Nairobi  [ Go to: List of Nairobi Pages]
Private appendix to Wikipedia

Everything you always wanted to know about anything is of course in Wikipedia, just type "Nairobi". But here's my personal appendix. Dom had invited me to travel with him to Nairobi. He would be busy, there, but I would have time to look around and visit Annemarie, a friend from Holland who had recently moved there. The start would be a party in Kampala's tourist lodge Red Chili. Dom anticipated a difficult wake up at 5:30 AM, and before taking even his first drink there had bought bus tickets, hired a taxi, prepared his bag of stand by travel items, including water and sandwiches for him and me. At five, I heard him stumbling in our room.
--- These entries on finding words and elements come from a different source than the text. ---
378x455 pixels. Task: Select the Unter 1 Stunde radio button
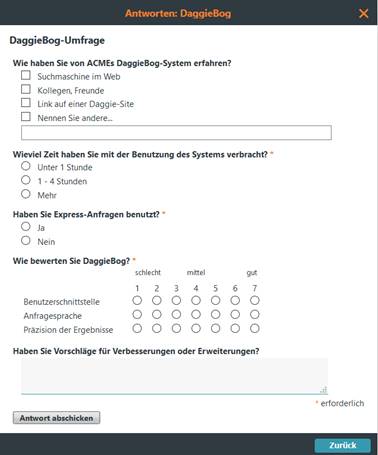[x=26, y=166]
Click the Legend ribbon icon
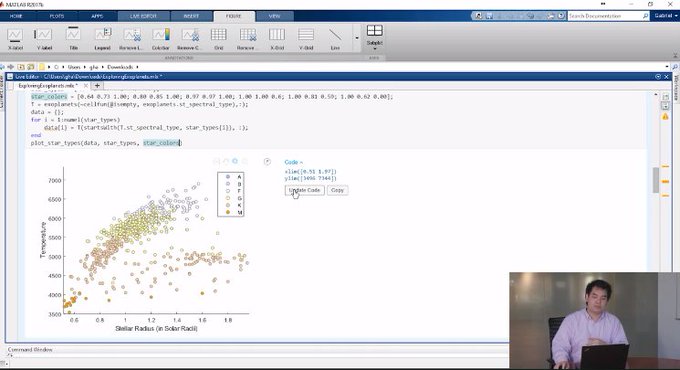This screenshot has height=370, width=680. pos(102,39)
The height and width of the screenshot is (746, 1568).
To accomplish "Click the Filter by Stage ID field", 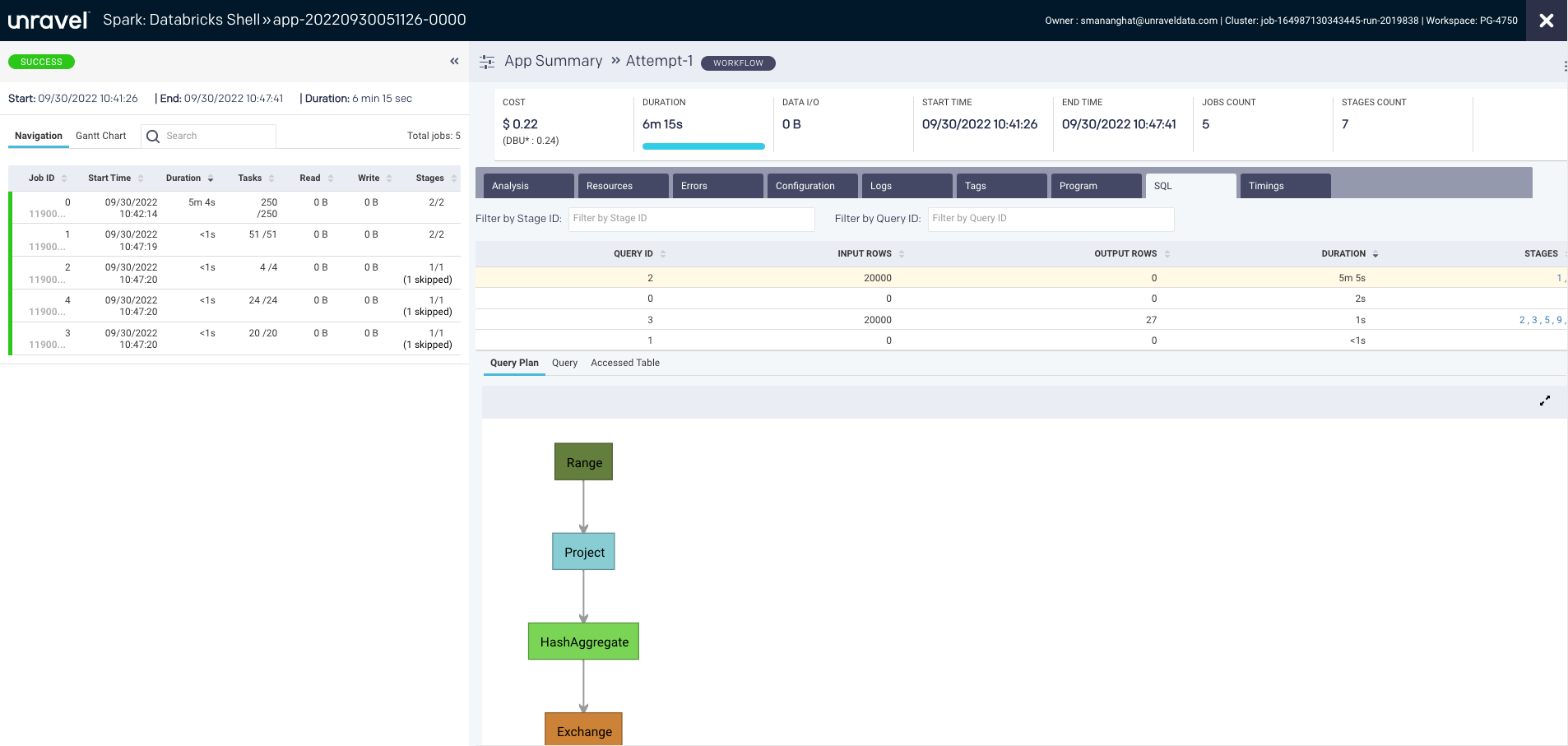I will pyautogui.click(x=691, y=219).
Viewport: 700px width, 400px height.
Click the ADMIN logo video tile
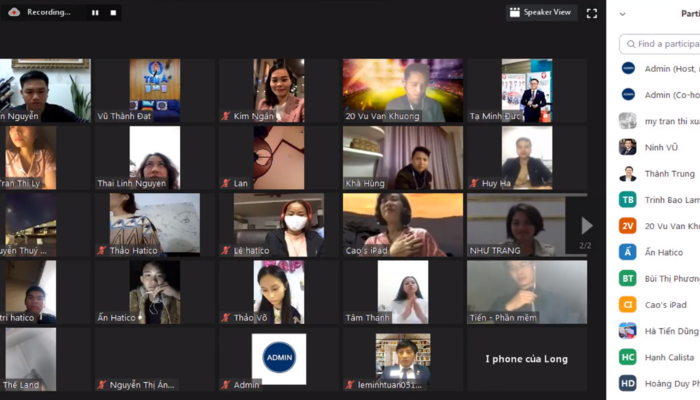coord(279,359)
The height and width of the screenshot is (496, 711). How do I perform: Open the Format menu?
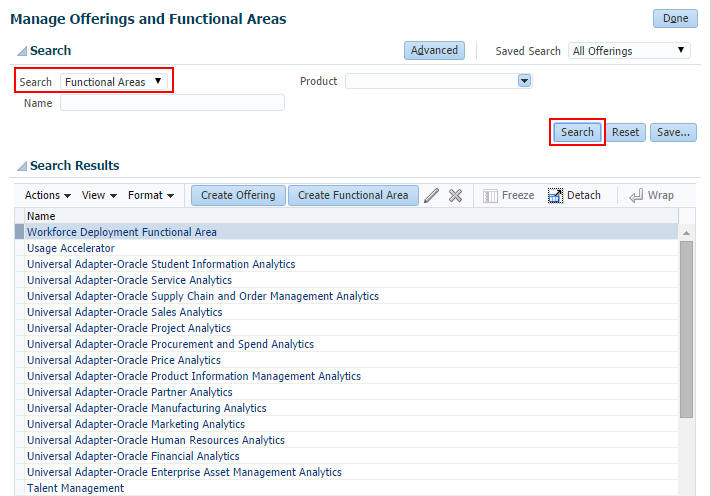(x=151, y=196)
He fell on his bed, even managed to get his shoes and socks out, and had half an hour's sleep.

Photo left: departure Kampala: Dom 5:30 AM after heavy party and half an hour sleep trying to open his number lock
Photo right: departure Kisumu 18:00 PM: That's better!

He can hardly have any memories of our 6 hours bus trip to Kisumu, where, at six PM, we mounted a private 2nd class Rift Valley Railways sleeper cabin with beds and room service. A hour before Nairobi, Dom went off for his Nairobi suburb Karen (after Karen Blixen), where his parents live. The train went on. Suddenly, at my South side, I saw this:

View from train window entering Nairobi (1). Photo Southward over Kibera slum. Horizon: Nairobi National Park

Train enters Nairobi (2). Rail in use as shopping mall corridor

The train drove through a shopping street where the items on display actually reached the rail. Shoppers must be using the railway itself for walking, and be chased off by passing trains.
Arrival at Nairobi Railway Station. I cut myself a way through the taxi drivers to have my first walk through the town centre, which is like that any other modern western town. Wide lanes, sky scrapers, shiny office buildings, new cars neatly lined up in huge traffic jams, its drivers avoiding eye contact with each other, no smoking everywhere (including your own car!), no bikes, well paved pedestrian road sides. Unpaved areas green, seldom muddy or dusty. Hardly any whites though. They prefer to live and locate their businesses outside the town centre.

Nairobi centre: spacey lanes, close to (?) a million good cars, posh office buildings, Obama everywhere, hopeless traffic jams, conspicuous integrity, no smoking, whites stay out.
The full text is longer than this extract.